The EUR/USD has retreated to multi-day lows and has touched the 1.0840 area again amid renewed buying interest in the dollar ahead of key data releases later this week. Yesterday, the EUR/USD's modest rise was enough to partially offset the significant declines from the previous two trading days, although a convincing breakthrough of the 1.0900 barrier remains challenging. During the early Asian session on Monday, the EUR/USD briefly rose to just above 1.09. The dollar's decline provided some support for the currency pair. Rising bets on a Federal Reserve rate cut in September and vulnerabilities in the U.S. labor market exerted some selling pressure on the dollar. John Williams, President of the New York Fed, stated on Friday that rate cuts might be needed in the coming months, but not at the July policy meeting.

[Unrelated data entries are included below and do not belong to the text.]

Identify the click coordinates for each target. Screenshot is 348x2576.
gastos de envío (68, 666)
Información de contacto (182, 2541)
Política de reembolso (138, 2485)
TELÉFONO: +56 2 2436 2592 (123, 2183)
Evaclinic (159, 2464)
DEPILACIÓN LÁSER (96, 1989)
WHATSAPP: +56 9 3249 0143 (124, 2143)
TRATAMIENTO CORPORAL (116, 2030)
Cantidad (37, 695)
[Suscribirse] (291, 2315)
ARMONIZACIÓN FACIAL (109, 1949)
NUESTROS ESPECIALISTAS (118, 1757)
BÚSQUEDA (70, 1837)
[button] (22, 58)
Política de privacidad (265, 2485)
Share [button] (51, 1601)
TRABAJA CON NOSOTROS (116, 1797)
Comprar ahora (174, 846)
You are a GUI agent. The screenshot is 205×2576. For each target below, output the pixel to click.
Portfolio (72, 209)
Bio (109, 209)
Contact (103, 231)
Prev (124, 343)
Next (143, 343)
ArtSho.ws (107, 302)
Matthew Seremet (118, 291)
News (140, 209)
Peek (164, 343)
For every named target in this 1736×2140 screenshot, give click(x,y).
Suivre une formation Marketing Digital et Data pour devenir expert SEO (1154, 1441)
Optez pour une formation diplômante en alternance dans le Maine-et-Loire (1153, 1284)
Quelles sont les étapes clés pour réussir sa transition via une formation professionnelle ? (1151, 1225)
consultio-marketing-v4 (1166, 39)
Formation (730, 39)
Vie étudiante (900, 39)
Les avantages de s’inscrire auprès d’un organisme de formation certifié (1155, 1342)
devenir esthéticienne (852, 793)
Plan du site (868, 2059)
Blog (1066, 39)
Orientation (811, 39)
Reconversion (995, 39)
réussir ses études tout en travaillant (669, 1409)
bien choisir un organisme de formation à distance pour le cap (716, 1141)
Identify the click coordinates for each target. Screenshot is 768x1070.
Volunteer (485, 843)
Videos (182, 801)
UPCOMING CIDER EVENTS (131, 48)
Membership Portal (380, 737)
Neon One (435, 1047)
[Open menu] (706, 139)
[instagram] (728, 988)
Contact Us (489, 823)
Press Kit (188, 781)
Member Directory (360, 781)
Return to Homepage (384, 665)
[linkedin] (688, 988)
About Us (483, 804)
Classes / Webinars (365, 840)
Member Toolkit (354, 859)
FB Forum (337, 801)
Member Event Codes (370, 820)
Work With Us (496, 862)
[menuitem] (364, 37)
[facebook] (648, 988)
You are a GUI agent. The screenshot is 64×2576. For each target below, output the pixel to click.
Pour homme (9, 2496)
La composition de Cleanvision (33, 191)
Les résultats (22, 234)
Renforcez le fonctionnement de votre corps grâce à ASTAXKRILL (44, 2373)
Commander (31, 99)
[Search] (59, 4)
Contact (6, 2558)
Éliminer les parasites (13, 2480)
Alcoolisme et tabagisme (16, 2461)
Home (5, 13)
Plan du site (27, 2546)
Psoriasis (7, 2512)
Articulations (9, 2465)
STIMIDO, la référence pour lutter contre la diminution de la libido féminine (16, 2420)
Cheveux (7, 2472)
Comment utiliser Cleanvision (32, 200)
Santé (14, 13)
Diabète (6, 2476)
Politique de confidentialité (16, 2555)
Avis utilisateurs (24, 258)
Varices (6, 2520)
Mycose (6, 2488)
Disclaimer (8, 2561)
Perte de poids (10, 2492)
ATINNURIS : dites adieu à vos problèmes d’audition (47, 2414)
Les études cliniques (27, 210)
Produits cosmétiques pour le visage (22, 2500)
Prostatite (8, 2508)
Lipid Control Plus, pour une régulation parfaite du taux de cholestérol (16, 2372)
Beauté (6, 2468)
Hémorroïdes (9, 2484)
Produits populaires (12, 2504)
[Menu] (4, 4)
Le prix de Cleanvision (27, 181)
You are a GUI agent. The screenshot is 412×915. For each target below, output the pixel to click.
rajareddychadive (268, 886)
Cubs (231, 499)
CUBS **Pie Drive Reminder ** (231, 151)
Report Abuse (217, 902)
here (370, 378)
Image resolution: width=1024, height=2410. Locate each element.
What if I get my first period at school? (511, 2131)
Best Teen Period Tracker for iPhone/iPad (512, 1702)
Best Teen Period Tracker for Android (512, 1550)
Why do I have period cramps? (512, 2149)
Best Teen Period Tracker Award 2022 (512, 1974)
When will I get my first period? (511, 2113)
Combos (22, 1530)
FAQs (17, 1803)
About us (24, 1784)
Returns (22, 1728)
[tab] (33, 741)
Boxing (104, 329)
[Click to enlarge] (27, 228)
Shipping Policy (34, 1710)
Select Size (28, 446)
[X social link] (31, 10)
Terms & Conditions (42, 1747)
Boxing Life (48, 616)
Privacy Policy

On the euro side, the European Central Bank decided to keep rates unchanged, in line with market expectations. ECB President Christine Lagarde did not commit to a predetermined path for rate cuts, and the ECB still needs to maintain high interest rates. The ECB’s data-dependent approach may support the euro in the short term.

 

From a short-term perspective, the EUR/USD briefly fell below 1.0900 and is now testing support formed by the 38.2% retracement of the rally from the oscillation low of 1.0666 to the high of 1.0948 at 1.0840, and the 17-day moving average at 1.0839. The 14-day Relative Strength Index (RSI) is around 53.50, indicating that while buyers still hold control, the currency pair might encounter resistance near 1.0948 (last week's high). The next resistance level is at 1.10 (psychological market threshold). A clear break below 1.0840 - 1.0839 could open the door for further declines, potentially testing the 1.0800 (psychological market threshold) in the coming days.

 

Today, it is suggested to go long on the EUR/USD just before 1.0835, with a stop loss at 1.0820, and targets at 1.0885 and 1.0890.